Perhaps he came across this 1986 Reagan quote: “Government's view of the economy could be summed up in a few short phrases: If it moves, tax it. If it keeps moving, regulate it. And if it stops moving, subsidize it.” Given President Obama's record so far, it seems that he mistook this for advice.

Superficially, the two men do have some similarities. Both share the same job title and both inherited very poorly performing economies. Both saw unemployment rise during their first two years in office.

At no time during Reagan's two terms did Republicans control both houses of Congress. The Republicans never had a majority in the House of Representatives. The “Reagan revolution” occurred despite this, and sometimes despite the Republican establishment. We never did get to see what Reagan would have done with a less hostile Congress, but we were never in doubt as to which direction he wanted to go.

President Obama began his term with Democrats controlling both houses of Congress. But after 22 months of experience, voters decided to take away that luxury. If we are still in doubt about which direction he wishes to take us, then it is only because it is so hard to believe. He is no Reagan.

Reagan understood that there is pain even when healing from a wound. The transition from bad management to good management means change; it means disruption. To the untrained eye, the initial stages of making things better will appear little different from making things worse.

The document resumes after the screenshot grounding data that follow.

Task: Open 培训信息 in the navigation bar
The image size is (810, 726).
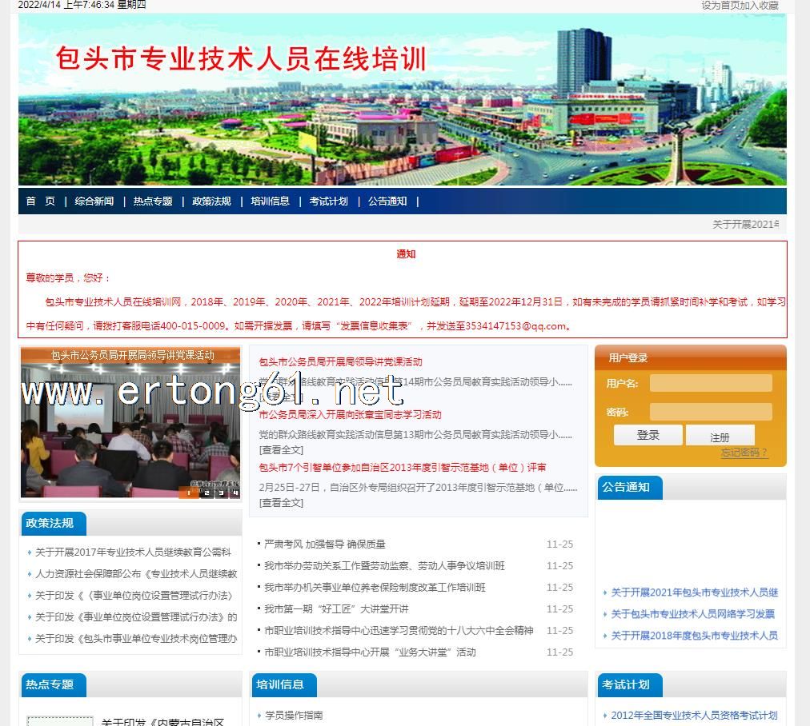Action: click(270, 201)
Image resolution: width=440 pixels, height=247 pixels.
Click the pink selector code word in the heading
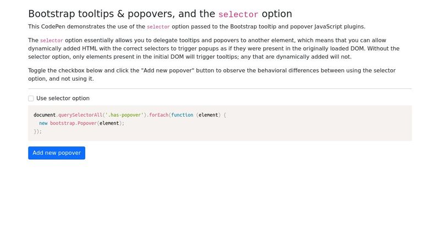tap(238, 14)
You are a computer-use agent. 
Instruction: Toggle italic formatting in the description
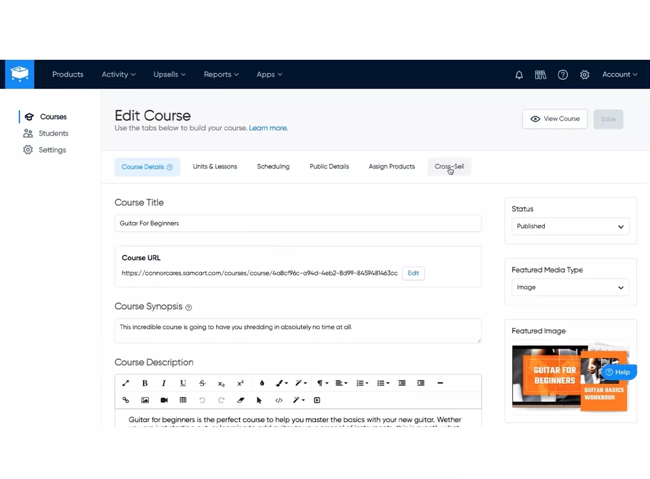point(164,383)
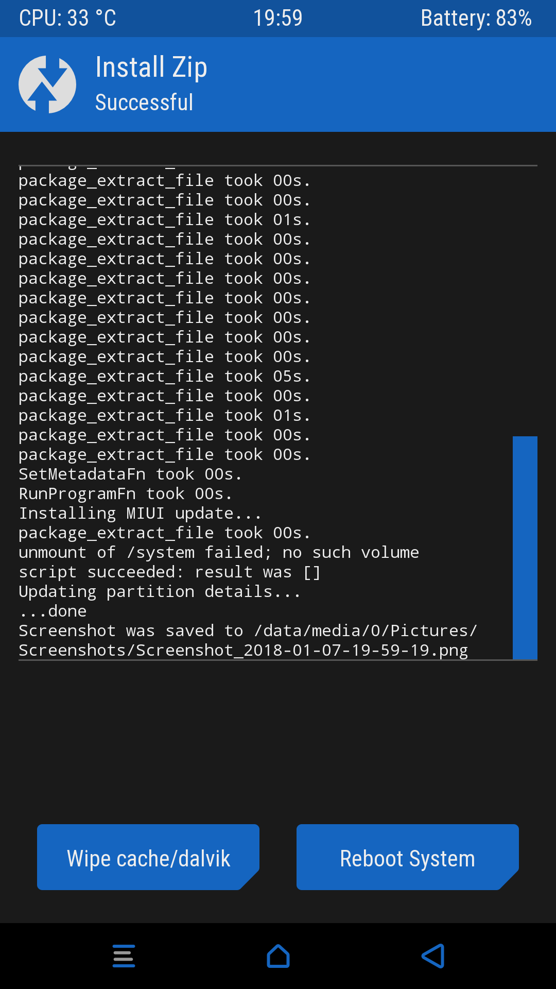The height and width of the screenshot is (989, 556).
Task: Select the "Updating partition details..." line
Action: 160,592
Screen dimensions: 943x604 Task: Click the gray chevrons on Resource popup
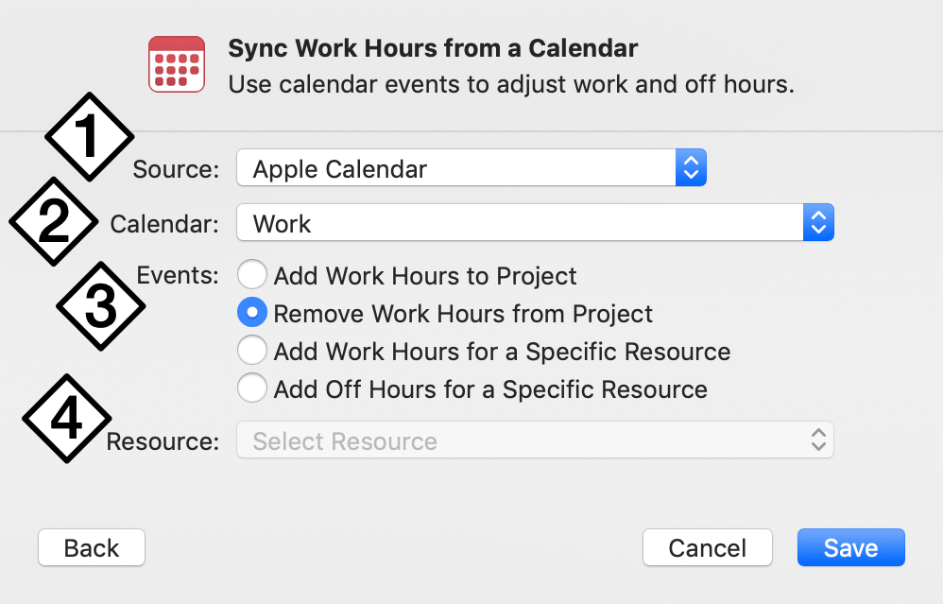[818, 440]
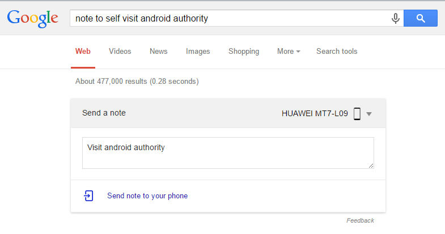Open the More dropdown menu
The width and height of the screenshot is (445, 234).
(289, 52)
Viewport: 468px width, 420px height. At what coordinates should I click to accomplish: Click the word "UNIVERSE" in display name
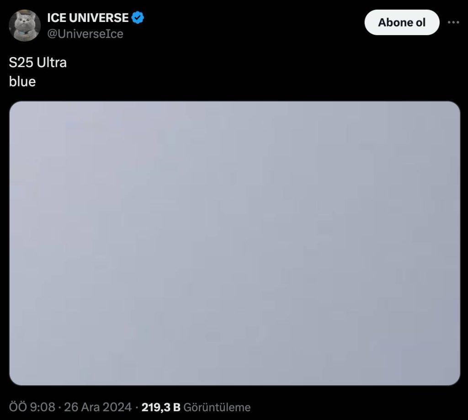[x=99, y=18]
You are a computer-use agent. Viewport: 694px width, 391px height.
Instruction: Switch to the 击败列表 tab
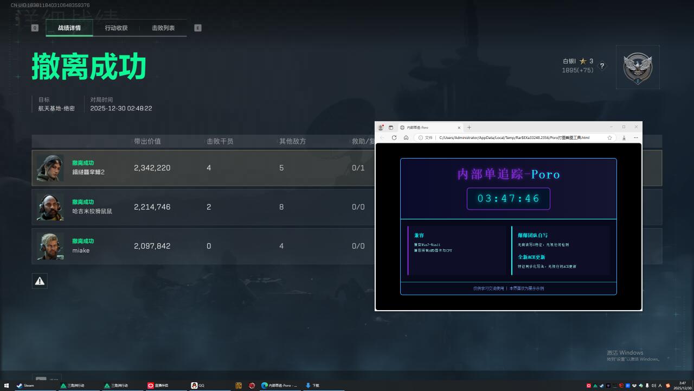point(163,28)
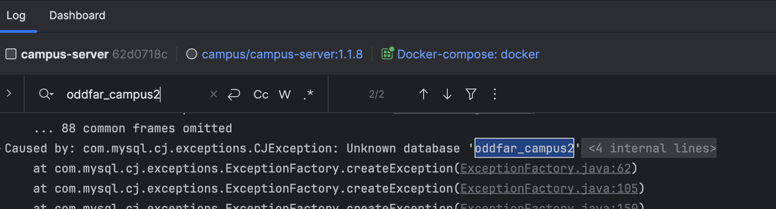This screenshot has height=209, width=776.
Task: Click the image circle icon
Action: 192,54
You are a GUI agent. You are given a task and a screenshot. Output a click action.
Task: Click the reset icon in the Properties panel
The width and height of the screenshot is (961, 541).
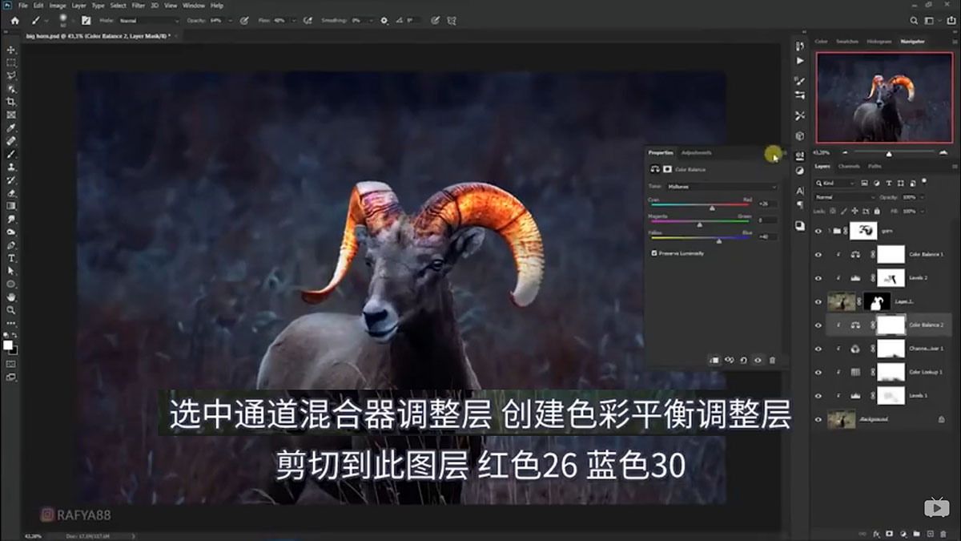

This explains the superficial resemblance between the first two years of the Reagan and Obama administrations.

President Obama uses the nice-sounding words “balanced” and “compromise” as often as possible. By focusing on the budget deficit rather than the total size of government, he implies that tax increases are somehow needed to “balance” spending cuts. By emphasizing compromise, he implies a moral equivalence where there is none. He likes to remind us that President Reagan compromised and agreed to raise taxes on occasion.

In 1982, the Democratic leaders in Congress promised Reagan three dollars in spending cuts for every dollar in tax increases. Reagan agreed. The tax rates increased, but the spending cuts never happened.

Later, President Reagan achieved significant tax-rate reductions. By 1986, the income-tax base had been broadened and the top tax rate had been reduced by over 40 percentage points to 28 percent. He also continued to push deregulation, which allowed oil prices to fall and businesses to serve customers and to grow accordingly. The economy boomed, unemployment fell, and tax revenues increased.

Our current president should study this.

He, and we, might also think about the universal applicability of these words that Reagan spoke in 1983: “I urge you to beware the temptation of pride, the temptation of blithely declaring yourselves above it all and label both sides equally at fault, to ignore the facts of history and the aggressive impulses of an evil empire, to simply call the arms race a giant misunderstanding and thereby remove yourself from the struggle between right and wrong and good and evil.”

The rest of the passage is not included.